La décision était très attendue par les acteurs de la protection de l’enfance. Le 30 mai, le Conseil d’Etat a annulé la condamnation du Conseil de l’Ordre des Médecins contre le Dr Eugénie Izard à 3 mois de suspension d’exercice.
La pédopsychiatre toulousaine, également présidente du Réseau des professionnels pour la protection de l’enfance et l’adolescence (REPPEA), avait signalé au juge des enfants en mars 2015 - et non seulement au procureur de la République - les maltraitances présumées d’un père sur l’une de ses jeunes patientes, alors âgée de 8 ans. Médecin lui-même, l’homme poursuit alors Eugénie Izard devant le Conseil de l’Ordre, qui la sanctionne au terme de plusieurs années de procédure en décembre 2020, pour violation du secret professionnel et « immixtion dans les affaires de famille ».

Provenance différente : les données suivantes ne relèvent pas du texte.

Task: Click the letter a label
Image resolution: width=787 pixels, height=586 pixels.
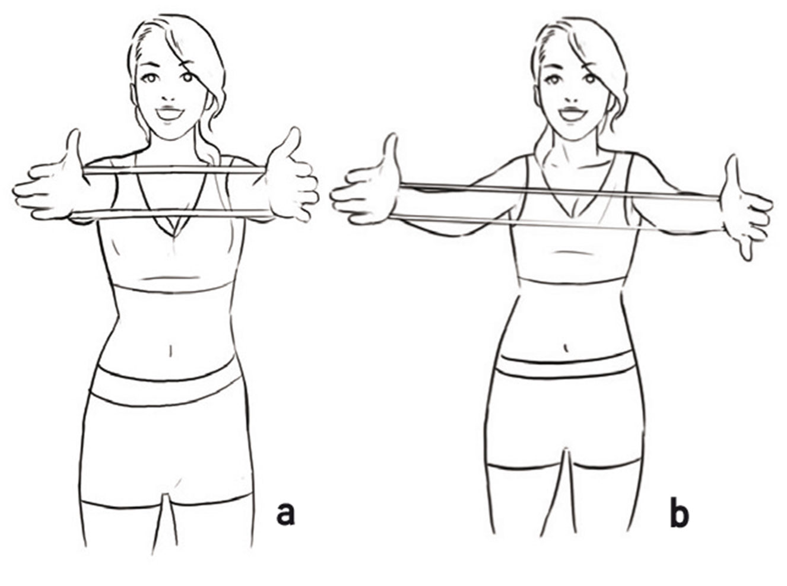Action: tap(285, 513)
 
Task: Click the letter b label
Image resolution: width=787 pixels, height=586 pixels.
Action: tap(679, 514)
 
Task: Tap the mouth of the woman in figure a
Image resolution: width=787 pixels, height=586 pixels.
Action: tap(170, 112)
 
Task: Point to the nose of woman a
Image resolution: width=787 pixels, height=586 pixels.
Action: tap(169, 95)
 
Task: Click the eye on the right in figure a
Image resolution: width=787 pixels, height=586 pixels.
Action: tap(188, 77)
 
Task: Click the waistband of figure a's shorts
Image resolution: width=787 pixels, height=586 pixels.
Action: tap(166, 386)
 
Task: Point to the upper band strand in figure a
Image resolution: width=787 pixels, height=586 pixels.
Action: tap(172, 170)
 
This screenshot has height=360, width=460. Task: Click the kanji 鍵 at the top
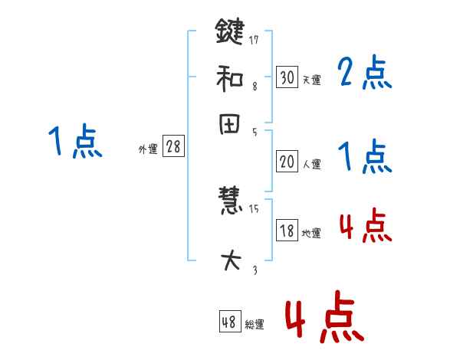[x=229, y=33]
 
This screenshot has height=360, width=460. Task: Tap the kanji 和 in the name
[x=229, y=78]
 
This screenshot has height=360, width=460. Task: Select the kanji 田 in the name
[x=229, y=125]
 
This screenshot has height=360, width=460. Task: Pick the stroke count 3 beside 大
[x=255, y=270]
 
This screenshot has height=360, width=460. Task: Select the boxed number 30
[x=287, y=77]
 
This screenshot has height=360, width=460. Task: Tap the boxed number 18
[x=287, y=231]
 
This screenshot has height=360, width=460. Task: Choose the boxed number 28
[x=173, y=147]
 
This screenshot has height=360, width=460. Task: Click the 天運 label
[x=311, y=80]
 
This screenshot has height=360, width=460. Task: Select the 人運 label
[x=311, y=164]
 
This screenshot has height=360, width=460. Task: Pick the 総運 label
[x=254, y=325]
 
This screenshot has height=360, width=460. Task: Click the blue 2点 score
[x=364, y=73]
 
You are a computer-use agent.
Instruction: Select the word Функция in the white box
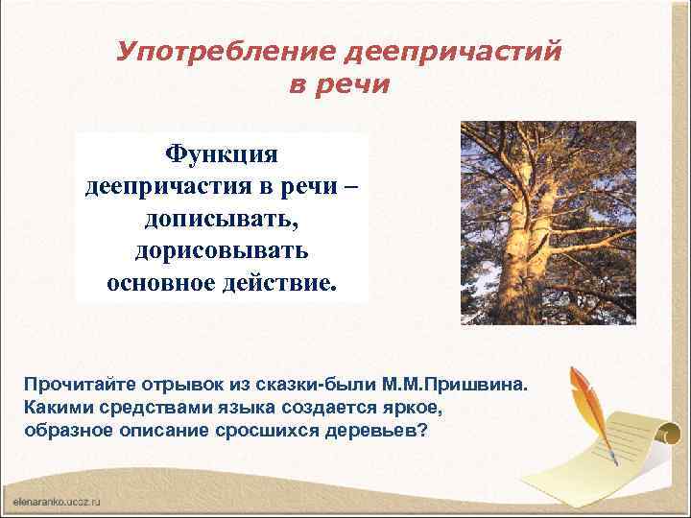pyautogui.click(x=221, y=153)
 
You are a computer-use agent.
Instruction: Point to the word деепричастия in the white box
pyautogui.click(x=165, y=186)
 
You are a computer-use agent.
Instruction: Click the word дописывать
pyautogui.click(x=222, y=220)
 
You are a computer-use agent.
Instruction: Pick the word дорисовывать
pyautogui.click(x=222, y=252)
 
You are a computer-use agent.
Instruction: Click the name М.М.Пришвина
pyautogui.click(x=459, y=386)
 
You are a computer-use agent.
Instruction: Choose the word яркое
pyautogui.click(x=418, y=407)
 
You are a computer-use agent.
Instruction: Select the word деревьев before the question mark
pyautogui.click(x=369, y=429)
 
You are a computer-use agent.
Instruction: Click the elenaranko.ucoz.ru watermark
pyautogui.click(x=57, y=502)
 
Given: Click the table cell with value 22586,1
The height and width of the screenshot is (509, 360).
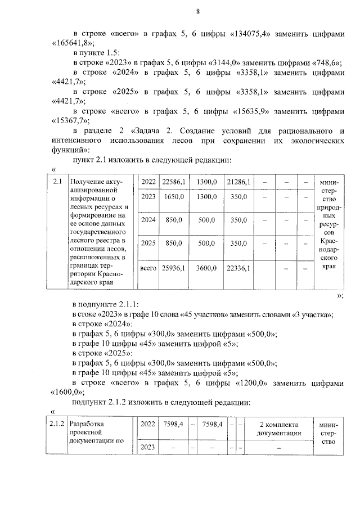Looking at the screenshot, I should coord(172,181).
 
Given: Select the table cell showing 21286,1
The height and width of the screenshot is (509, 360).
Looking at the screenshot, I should coord(238,181).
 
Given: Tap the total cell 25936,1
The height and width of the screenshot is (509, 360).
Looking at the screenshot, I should coord(172,269).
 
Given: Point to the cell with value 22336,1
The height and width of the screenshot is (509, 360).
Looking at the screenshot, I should coord(238,269).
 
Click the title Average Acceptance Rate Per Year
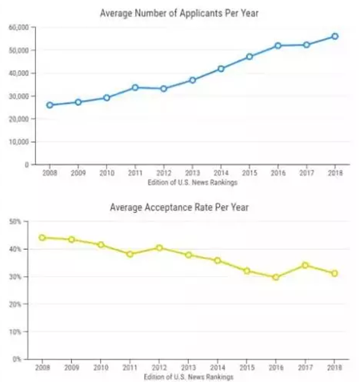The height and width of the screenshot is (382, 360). (x=181, y=207)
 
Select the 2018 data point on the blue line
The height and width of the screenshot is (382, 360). (x=334, y=36)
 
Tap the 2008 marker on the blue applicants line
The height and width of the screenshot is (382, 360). (x=50, y=105)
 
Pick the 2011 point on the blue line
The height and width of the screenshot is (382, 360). (x=135, y=87)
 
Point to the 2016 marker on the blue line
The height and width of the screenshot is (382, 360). (x=278, y=46)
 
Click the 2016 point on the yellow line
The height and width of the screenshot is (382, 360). (x=278, y=278)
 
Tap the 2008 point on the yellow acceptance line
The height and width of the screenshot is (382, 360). (x=42, y=237)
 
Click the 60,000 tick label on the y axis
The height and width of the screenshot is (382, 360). (x=18, y=27)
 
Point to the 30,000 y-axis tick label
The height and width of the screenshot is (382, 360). (x=18, y=96)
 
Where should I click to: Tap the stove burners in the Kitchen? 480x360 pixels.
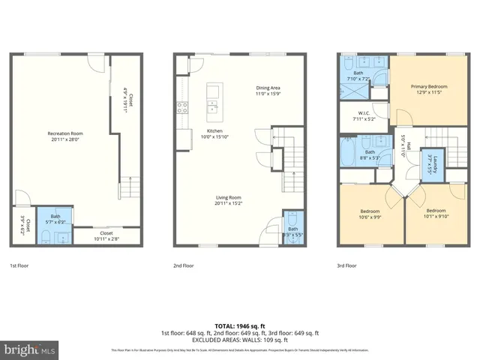182,106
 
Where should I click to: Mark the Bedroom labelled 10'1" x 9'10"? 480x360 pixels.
436,214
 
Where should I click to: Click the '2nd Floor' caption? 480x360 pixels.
184,266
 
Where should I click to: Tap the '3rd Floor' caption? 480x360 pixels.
346,266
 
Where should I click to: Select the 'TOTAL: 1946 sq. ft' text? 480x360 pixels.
239,326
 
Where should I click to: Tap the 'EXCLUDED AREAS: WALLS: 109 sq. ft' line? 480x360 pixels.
239,339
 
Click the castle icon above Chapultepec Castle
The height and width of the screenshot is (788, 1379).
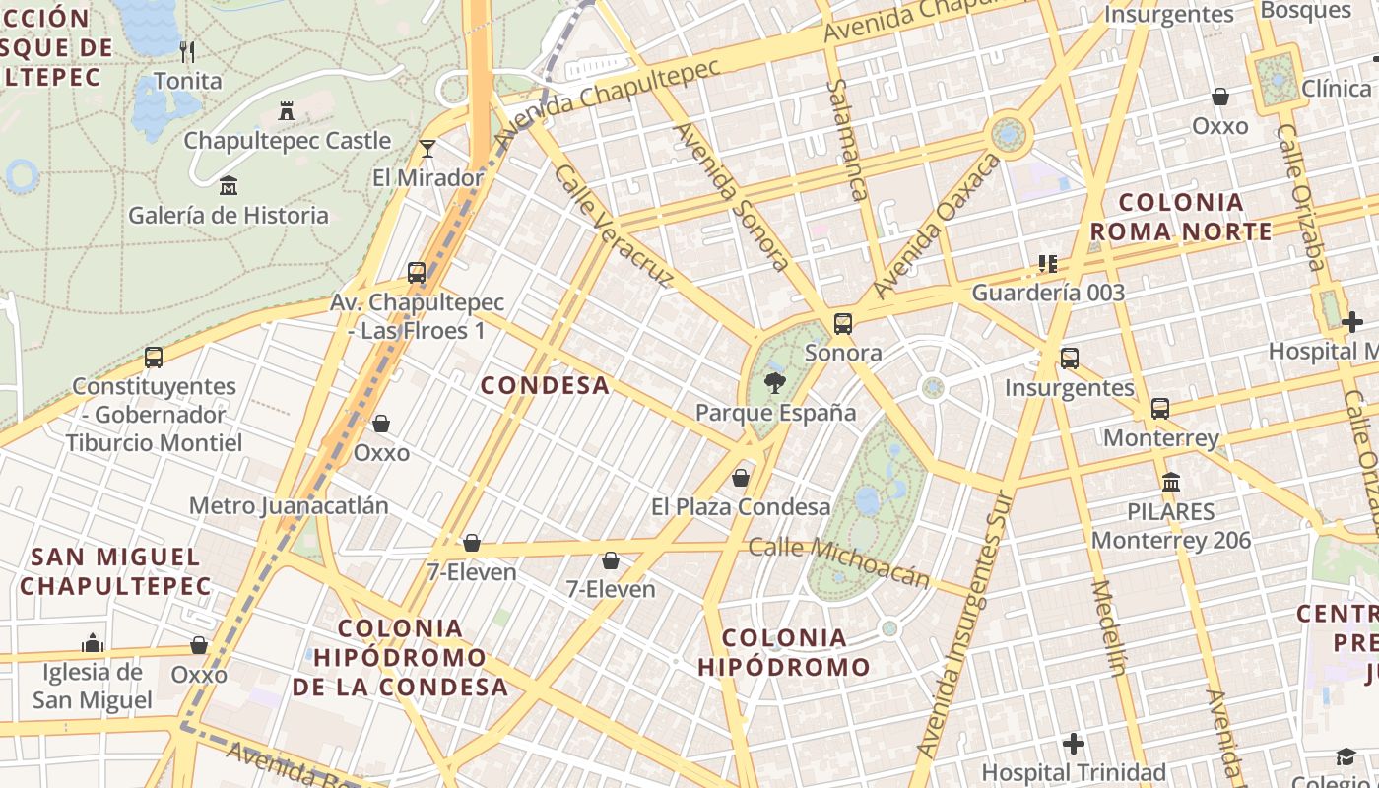(x=287, y=110)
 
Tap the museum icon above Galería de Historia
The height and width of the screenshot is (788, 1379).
(x=229, y=185)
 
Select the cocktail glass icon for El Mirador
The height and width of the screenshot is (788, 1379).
(x=427, y=149)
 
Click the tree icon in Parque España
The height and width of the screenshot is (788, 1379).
(x=775, y=383)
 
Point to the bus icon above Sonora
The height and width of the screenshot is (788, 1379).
(x=842, y=323)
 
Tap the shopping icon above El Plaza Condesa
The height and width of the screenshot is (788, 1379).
(x=740, y=478)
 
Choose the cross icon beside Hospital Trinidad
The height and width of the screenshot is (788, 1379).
(x=1074, y=743)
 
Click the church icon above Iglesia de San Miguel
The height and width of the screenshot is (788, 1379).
(x=93, y=643)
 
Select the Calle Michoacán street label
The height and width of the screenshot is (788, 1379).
(x=839, y=560)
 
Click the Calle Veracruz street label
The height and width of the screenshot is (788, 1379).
(x=613, y=226)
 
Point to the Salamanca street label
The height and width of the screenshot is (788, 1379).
(x=847, y=139)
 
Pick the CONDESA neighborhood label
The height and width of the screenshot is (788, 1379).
(x=545, y=385)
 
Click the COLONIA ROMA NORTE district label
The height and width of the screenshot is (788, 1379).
(x=1181, y=217)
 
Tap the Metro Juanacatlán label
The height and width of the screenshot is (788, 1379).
(x=289, y=506)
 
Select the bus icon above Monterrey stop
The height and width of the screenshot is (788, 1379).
(x=1160, y=408)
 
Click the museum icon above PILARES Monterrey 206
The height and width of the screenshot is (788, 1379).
(x=1171, y=483)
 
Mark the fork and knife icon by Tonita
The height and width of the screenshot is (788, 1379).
(x=187, y=51)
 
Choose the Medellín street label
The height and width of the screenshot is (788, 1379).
(x=1108, y=627)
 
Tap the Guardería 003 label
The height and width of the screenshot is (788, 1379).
(x=1048, y=293)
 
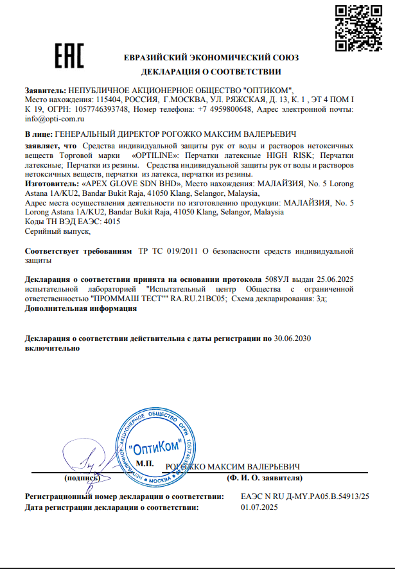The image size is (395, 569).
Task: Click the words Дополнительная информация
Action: pyautogui.click(x=80, y=308)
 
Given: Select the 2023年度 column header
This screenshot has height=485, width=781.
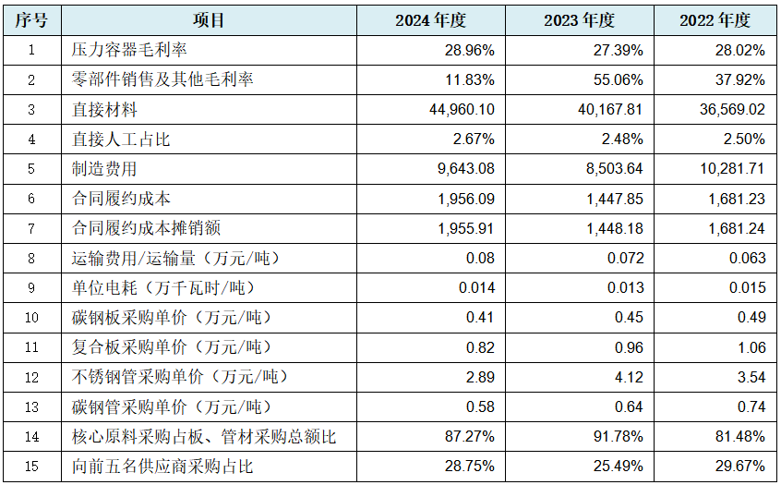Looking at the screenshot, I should coord(580,20).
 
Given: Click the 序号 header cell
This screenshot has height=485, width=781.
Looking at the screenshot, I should coord(31,20).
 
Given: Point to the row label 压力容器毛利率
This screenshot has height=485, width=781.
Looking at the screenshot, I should coord(129,50).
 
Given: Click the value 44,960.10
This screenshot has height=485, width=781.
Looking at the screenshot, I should coord(463,110).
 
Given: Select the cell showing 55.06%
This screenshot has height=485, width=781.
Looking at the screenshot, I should coord(619,80).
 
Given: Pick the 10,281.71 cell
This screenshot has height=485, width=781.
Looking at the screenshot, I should coord(733,169).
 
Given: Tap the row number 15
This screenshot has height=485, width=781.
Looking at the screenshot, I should coord(31,467).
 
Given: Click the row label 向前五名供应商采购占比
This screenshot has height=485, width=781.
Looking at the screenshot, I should coord(162,467).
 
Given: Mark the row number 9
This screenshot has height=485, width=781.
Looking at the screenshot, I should coord(31,288).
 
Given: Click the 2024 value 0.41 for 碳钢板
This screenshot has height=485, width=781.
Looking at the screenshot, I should coord(480,318).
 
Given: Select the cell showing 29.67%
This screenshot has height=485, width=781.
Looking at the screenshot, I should coord(740,467).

Seuls 5% des signalements émanent de médecins
Le Dr Izard avait alors médiatisé cette affaire, qui met en lumière les risques juridiques majeurs encourus par des médecins dénonçant des faits de maltraitance, en diffusant sur les réseaux sociaux une vidéo devenue virale en février 2021. Risquant d’être poursuivis par un parent mis en cause, les professionnels peuvent l’être aussi par leur Conseil de l’Ordre. Ce qui explique, en partie, que seuls 5% des signalements pour violences sexuelles sur mineurs émanent de médecins.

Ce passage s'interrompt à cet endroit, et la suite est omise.